The thrust of Plaintiff’s argument is that the Bank waived its venue privilege by delivering (via U.S. Mails) a letter of credit to Tafeo in Pittsburgh, payable upon a shipment of goods to Kentucky.

The case law is contrary to Plaintiff’s position. See Stutsman v. Patterson, supra; D. Nelsen & Sons, Inc. v. FDIC, 440 F.Supp. 1000 (N.D.Ill.1977); Anthony v. Drovers National Bank of Chicago, 405 F.Supp. 626 (D.S.C.1975); Tanglewood Mall, Inc. v. Chase Manhattan Bank, 371 F.Supp. 722 (W.D.Va.), aff’d 508 F.2d 838 (4th Cir. 1974). For example, in D. Nelsen & Sons, Inc. v. FDIC, supra, the court held that issuance of a letter of credit into another state did not waive the venue privilege, since doing business in a state does not in itself manifest a bank’s intent to waive its venue privilege, citing Northside Iron & Metal Co. v. Dobson & Johnson, Inc., supra.

We note, as did the court in Anthony v.
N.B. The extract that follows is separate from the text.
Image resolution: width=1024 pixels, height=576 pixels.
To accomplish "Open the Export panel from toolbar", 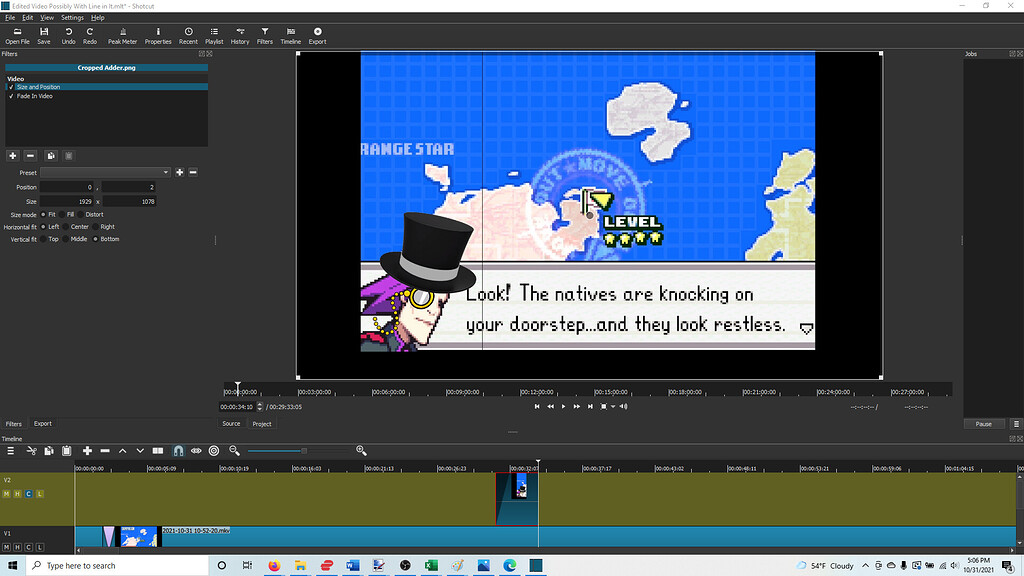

Drovers National Bank of Chicago, supra at 628, that to hold that a bank waives its venue privilege by sending a letter of credit outside its “location” would “ ‘bend the law too far from the obvious intent of the legislature and render altogether meaningless the Congressional enactment favoring local suits of national banks.’ ”

An appropriate order will be entered granting the Bank’s Motion to Transfer to the Northern District of Texas, Dallas Division.

*135EXHIBIT A

. Suit was originally filed against Garland and the Bank. Garland moved to dismiss and, pursuant to agreement of all counsel, the motion was granted.

. At oral argument, counsel for the Bank agreed that even if venue were improper, the case was more properly one for transfer. This is consistent with our reading of the law that, absent an indication that suit was commenced in an improper venue for purposes of harassment, transfer of the case is preferable to dismissal. See De La Fuente v. ICC, 451 F.Supp. 867 (N.D.Ill.1978).